[Problem description]
Using the article on attacks on UK diplomatic posts, explain why non-essential staff and dependents were advised to leave the British Embassy in Tehran in September 2003.

Attacks on UK diplomatic posts
LONDON, England -- Thursday's blasts outside the British Consulate in New York are the latest in a long line of attempted strikes at Britain's diplomatic posts abroad.
The most high-profile, and the most devastating, happened on November 20, 2003, when a suicide truck bombing decimated the British Consulate General in Istanbul.
Consul General Roger Short, the UK's top envoy in the Turkish city, was one of 10 staff who died in the blast at Pera House.
Two other Britons -- Short's personal assistant Lisa Hallworth, originally from Denton, Greater Manchester, and former airline worker Nanette Elizabeth Kurma, from Drongan, Ayrshire -- were also killed at the consulate.
When the bomber struck, the consulate was just nine weeks away from being fully refurbished following a fire in 2000. It only reopened last year in a ceremony attended by Prince Charles.
The bombing was part of a week-long spate of terror attacks in Turkey, which included attacks on two synagogues and on the headquarters of London-based bank HSBC.
The attacks killed more than 50 people and injured hundreds more.
Sixty-nine suspected members of a Turkish al Qaeda cell were charged in connection with the crimes.
Several other British diplomatic posts around the world have been threatened or attacked in recent times, the UK Press Association reported.
In January this year, anti-terror police squads surrounded the British and Thai embassies in Jakarta, the Indonesian capital, after specific bomb threats were made in phone calls to both embassies.
Last July, the British High Commission in the Pakistani capital Islamabad was shut down for several days after receiving threatening telephone calls.
And in March last year, the UK Foreign Office announced that the British Embassy in Algeria had been moved to a hotel because of security fears.
The embassy was moved from its original location in the north African country's capital Algiers to the city's Hilton Hotel.
That came after the British Embassy in the Syrian capital Damascus was closed to the public in February last year for security reasons.
In December 2003, the British Embassy in Peru remained shut for several days following security fears.
Earlier that same month, it emerged that an al Qaeda plot to blow up the British Embassy in Yemen was foiled just weeks before the bombings in Istanbul.
Twenty militants reportedly confessed to planning to crash a truck containing explosives through the embassy gates in Sanaa. The would-be bombers were receiving instructions from al Qaeda operatives in Iran, according to security officials.
The planned attack on the embassy, which is on a busy street, would have been devastating if the plotters had not been captured, PA said.
In September 2003, non-essential members of staff and dependents were advised to leave the British Embassy in the Iranian capital, Tehran, due to an "increased threat" following a gun attack on the building.

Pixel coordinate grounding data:
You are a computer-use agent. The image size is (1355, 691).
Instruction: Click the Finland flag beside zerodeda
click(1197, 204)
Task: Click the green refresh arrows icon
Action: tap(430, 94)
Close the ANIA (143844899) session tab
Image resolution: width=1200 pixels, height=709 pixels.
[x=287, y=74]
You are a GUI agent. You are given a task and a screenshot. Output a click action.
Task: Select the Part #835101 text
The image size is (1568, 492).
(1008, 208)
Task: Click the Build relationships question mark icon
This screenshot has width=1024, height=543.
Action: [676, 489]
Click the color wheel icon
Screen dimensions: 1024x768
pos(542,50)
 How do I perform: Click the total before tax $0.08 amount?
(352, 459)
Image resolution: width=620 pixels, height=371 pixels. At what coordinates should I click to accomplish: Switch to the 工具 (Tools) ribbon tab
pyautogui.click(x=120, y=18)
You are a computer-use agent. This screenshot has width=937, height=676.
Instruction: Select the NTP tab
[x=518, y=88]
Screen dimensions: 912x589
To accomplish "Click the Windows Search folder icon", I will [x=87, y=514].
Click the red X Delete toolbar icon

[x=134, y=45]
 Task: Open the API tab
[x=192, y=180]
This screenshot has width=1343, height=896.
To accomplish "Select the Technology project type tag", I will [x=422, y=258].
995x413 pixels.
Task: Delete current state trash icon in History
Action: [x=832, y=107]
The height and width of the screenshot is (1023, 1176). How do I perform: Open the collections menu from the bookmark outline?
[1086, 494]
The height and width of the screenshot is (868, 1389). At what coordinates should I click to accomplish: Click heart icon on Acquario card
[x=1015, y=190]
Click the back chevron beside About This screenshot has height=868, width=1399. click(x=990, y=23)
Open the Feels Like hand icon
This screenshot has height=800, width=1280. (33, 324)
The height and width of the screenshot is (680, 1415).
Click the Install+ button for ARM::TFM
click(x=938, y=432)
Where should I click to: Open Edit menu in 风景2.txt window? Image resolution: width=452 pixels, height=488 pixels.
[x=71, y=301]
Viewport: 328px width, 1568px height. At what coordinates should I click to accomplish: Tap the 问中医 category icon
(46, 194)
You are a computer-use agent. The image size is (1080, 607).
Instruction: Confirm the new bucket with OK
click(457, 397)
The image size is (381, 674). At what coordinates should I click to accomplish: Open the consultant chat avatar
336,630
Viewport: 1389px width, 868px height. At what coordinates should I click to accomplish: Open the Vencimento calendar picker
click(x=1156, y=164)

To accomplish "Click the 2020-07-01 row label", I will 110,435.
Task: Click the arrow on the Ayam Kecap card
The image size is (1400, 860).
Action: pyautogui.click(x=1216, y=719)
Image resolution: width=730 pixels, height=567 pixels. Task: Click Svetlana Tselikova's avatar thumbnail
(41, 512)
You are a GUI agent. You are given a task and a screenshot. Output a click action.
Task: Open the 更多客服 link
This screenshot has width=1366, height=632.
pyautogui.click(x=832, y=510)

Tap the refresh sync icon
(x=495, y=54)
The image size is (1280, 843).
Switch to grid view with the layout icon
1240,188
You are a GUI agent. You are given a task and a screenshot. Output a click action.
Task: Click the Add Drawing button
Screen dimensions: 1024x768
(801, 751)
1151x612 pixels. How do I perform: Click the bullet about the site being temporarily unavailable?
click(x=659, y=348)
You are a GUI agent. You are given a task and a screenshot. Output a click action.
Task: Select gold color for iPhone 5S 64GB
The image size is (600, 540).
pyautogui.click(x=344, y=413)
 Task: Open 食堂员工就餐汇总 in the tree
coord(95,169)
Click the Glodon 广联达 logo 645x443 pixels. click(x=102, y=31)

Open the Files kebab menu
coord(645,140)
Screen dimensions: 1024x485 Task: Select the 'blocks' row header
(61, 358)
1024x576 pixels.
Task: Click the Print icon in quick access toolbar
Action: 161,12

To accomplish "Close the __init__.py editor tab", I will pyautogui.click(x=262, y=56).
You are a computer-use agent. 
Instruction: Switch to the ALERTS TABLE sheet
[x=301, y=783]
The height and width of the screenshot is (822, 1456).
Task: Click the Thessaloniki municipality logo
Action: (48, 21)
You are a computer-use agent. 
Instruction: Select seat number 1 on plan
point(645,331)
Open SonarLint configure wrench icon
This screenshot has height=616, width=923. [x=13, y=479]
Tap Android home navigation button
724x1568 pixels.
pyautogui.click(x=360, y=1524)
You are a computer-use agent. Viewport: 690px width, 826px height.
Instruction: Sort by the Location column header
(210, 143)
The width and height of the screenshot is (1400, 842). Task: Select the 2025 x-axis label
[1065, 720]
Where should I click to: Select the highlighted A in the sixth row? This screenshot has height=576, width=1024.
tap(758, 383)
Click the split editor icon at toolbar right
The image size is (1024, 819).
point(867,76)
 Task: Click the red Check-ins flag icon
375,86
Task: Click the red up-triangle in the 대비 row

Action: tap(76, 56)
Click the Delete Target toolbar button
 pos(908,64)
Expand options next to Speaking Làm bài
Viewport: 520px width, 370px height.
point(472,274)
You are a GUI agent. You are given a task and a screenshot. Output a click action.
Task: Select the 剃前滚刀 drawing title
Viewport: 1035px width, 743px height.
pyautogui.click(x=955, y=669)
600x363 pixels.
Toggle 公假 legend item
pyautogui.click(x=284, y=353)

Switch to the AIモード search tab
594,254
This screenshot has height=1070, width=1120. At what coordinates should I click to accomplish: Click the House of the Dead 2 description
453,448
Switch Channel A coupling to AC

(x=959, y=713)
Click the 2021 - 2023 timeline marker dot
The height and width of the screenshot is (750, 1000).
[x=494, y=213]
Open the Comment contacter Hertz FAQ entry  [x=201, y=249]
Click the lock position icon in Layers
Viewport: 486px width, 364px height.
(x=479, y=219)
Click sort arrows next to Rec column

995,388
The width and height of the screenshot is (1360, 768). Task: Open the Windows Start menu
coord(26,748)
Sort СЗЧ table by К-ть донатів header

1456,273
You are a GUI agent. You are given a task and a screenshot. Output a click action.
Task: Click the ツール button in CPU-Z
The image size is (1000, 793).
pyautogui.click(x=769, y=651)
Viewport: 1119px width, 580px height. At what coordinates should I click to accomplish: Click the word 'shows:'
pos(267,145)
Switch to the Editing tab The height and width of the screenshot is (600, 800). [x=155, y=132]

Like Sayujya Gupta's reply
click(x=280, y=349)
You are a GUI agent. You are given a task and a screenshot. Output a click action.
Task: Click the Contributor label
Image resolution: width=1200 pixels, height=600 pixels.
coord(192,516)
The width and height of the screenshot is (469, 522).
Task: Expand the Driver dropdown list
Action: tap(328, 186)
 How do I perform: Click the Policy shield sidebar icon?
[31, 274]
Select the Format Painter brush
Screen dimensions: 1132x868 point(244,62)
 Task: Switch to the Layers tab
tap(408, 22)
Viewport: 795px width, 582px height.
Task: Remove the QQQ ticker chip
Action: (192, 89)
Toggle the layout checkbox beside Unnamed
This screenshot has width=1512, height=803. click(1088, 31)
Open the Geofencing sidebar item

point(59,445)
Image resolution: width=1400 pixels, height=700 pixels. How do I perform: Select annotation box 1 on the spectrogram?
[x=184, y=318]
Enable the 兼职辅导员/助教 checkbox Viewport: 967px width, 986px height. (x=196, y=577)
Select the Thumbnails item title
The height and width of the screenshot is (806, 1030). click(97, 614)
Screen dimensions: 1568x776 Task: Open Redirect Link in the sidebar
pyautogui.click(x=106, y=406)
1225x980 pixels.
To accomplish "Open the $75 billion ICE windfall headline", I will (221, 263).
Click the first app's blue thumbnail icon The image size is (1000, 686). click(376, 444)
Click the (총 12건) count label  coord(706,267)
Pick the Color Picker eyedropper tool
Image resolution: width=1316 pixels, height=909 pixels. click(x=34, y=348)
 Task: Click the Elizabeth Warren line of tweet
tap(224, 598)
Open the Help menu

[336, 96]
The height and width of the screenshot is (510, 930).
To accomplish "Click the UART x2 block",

[Worked solution]
They were advised to leave because of an "increased threat" to the embassy, which followed a gun attack on the building.